Адмирал Империи 33 (СИ) - Коровников Дмитрий. Страница 32
— Петр Григорьевич, пропусти меня к Новой Москве, — неожиданно раздался в динамиках хриплый, с нотками привычной властности голос. На обзорном экране командного мостика «Москвы», бывшего лейб — флагмана, а сейчас флагмана Шувалова, возникло исполненное решимости лицо адмирала Самсонова — обрюзгшее, с пронзительными стальными глазами, словно буравившими собеседника насквозь. — Убирай своих изнеженных гвардейцев с моей дороги и, обещаю, я не попорчу позолоту твоих линкоров и крейсеров, — продолжал бесцеремонно и приказным тоном Иван Федорович, не удостоив Шувалова даже кивком приветствия. Видно было, что мятежный главком абсолютно уверен в своих силах и успехе предприятия. — Но предупреждаю заранее: не мешай мне следовать туда, где нуждаются в моей помощи, иначе… Ты меня знаешь, Петр… Мы с тобой не первый год во флоте служим…

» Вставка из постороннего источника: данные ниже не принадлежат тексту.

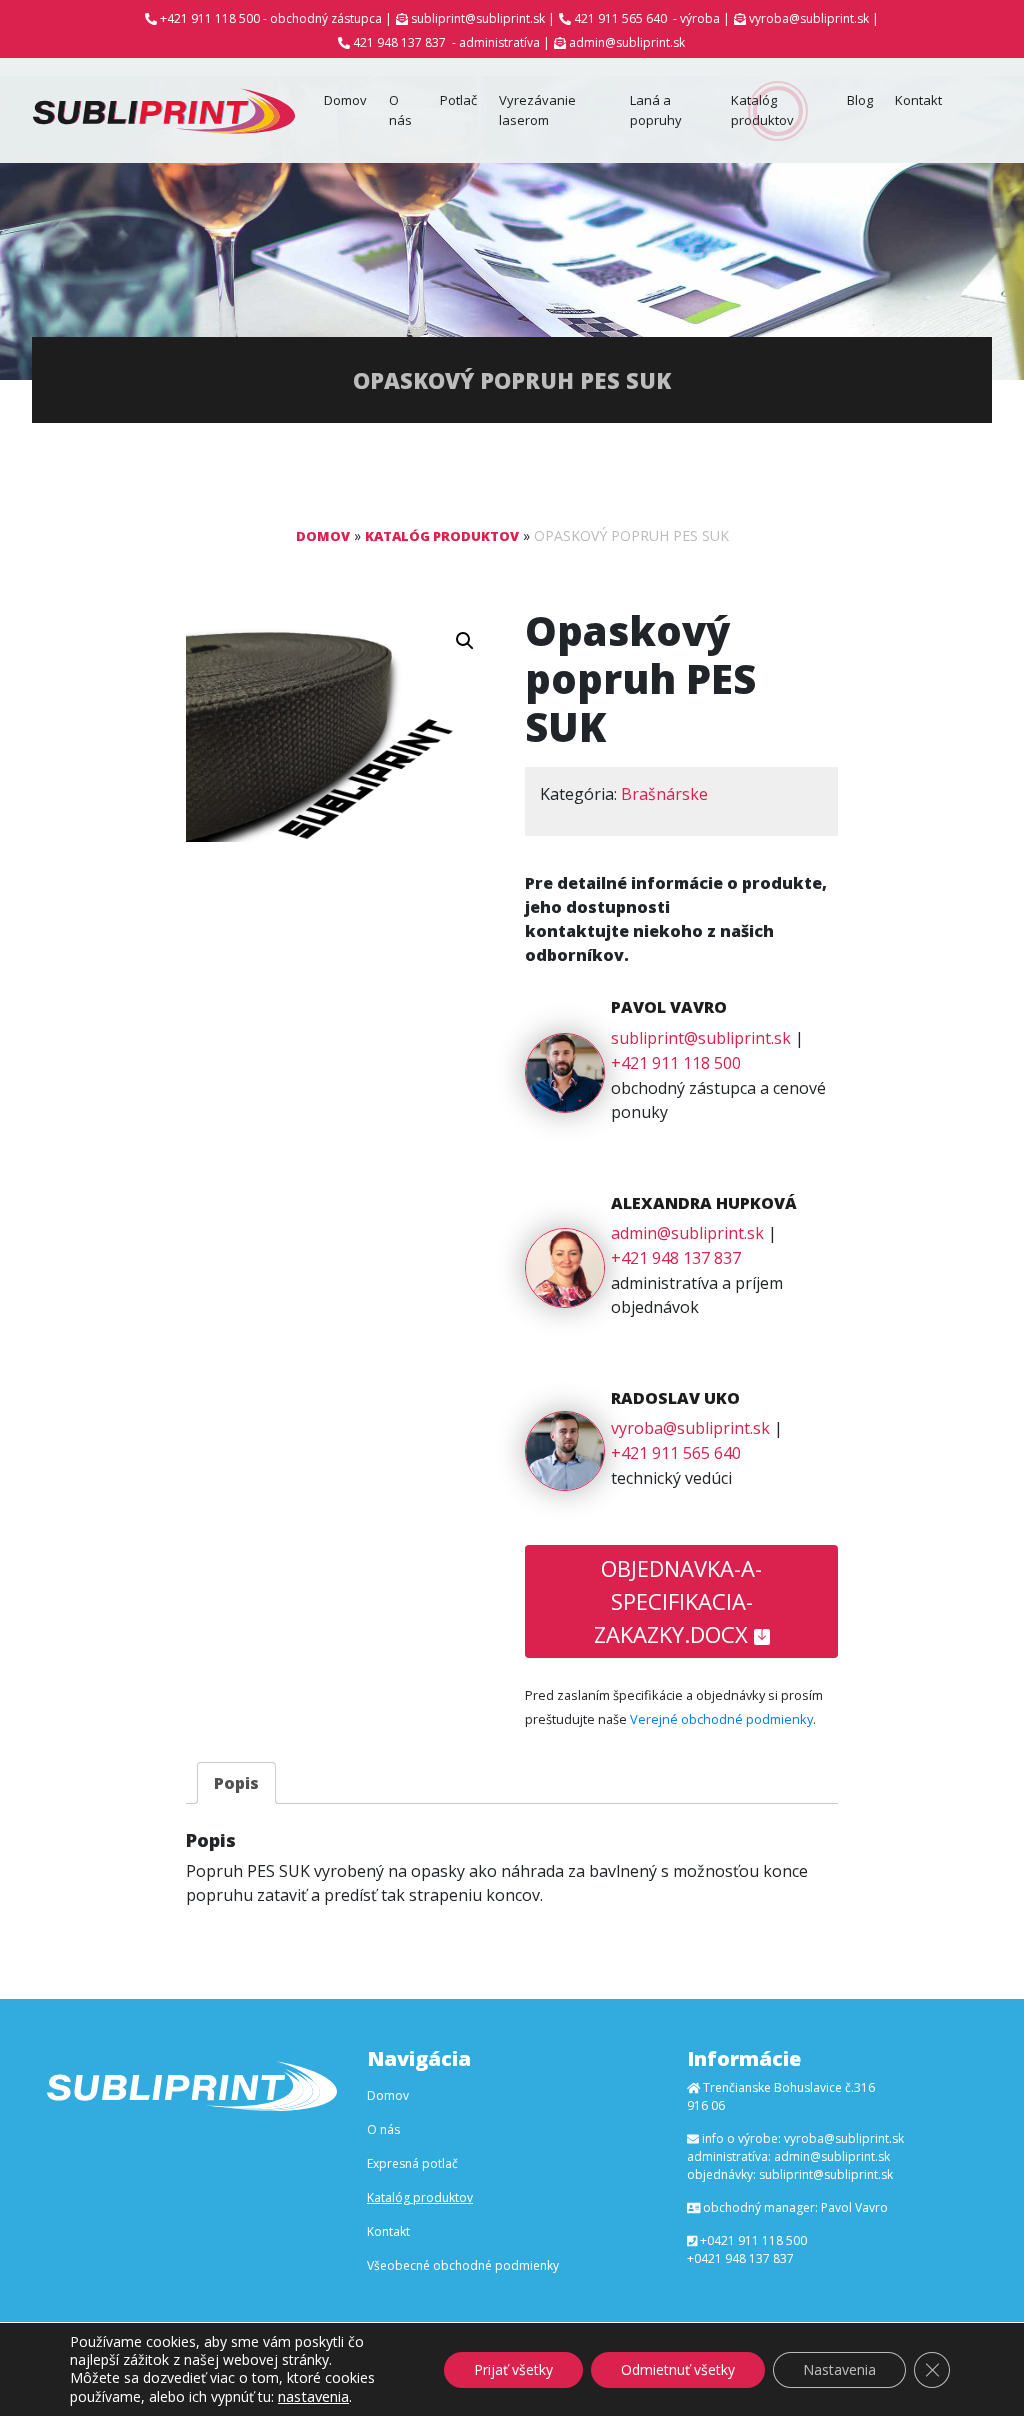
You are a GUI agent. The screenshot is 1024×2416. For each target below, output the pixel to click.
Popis (236, 1783)
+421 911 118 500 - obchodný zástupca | (276, 18)
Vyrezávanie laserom (537, 110)
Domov (345, 100)
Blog (860, 100)
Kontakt (918, 100)
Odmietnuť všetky (678, 2369)
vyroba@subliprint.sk (690, 1428)
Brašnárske (664, 794)
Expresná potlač (412, 2163)
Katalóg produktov (762, 110)
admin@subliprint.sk (627, 42)
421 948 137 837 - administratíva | (451, 42)
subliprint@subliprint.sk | (483, 18)
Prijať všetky (513, 2369)
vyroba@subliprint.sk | (814, 18)
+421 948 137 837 (676, 1258)
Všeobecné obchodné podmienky (463, 2265)
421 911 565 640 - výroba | (652, 18)
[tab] (236, 1783)
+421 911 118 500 (676, 1063)
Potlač (458, 100)
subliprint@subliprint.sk (701, 1038)
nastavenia (313, 2396)
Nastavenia (839, 2369)
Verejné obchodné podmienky (721, 1719)
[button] (465, 641)
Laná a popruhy (656, 110)
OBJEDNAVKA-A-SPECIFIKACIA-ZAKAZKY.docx (678, 1601)
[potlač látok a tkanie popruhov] (164, 111)
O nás (400, 110)
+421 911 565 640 (676, 1453)
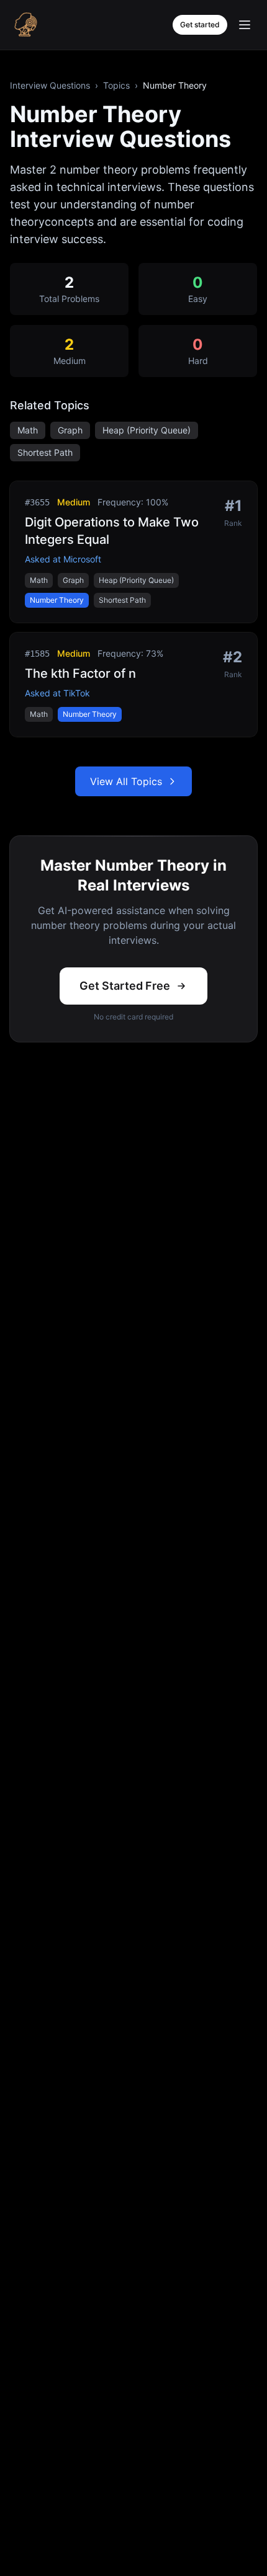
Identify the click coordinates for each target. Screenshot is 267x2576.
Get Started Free (124, 985)
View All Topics (126, 781)
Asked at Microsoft (63, 559)
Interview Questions (50, 85)
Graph (70, 430)
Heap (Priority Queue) (146, 430)
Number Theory (57, 600)
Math (27, 430)
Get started (200, 24)
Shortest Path (45, 452)
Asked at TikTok (57, 693)
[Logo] (25, 24)
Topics (116, 85)
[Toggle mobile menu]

— Уходи откуда прибыл, Иван Федорович, — жестко ответил Петр Григорьевич, не позволив себе дрогнуть под пристальным взглядом прославленного космофлотоводца, — пока тобой не занялся Имперский Трибунал. Ты что, совсем обезумел, командующий — с помощью трофейных американских судов-генераторов прыгать в столичную систему во главе всего Черноморского флота? Головы лишиться на старости лет захотел?
Два адмирала некоторое время буравили друг друга тяжелыми взглядами — казалось, еще чуть-чуть, и от их немигающих прищуров заискрит воздух. Напряжение нарастало с каждой секундой, и подчиненные на мостике «Москвы» уже готовились по первому сигналу бросить корабли в отчаянную атаку на самозваных нарушителей закона.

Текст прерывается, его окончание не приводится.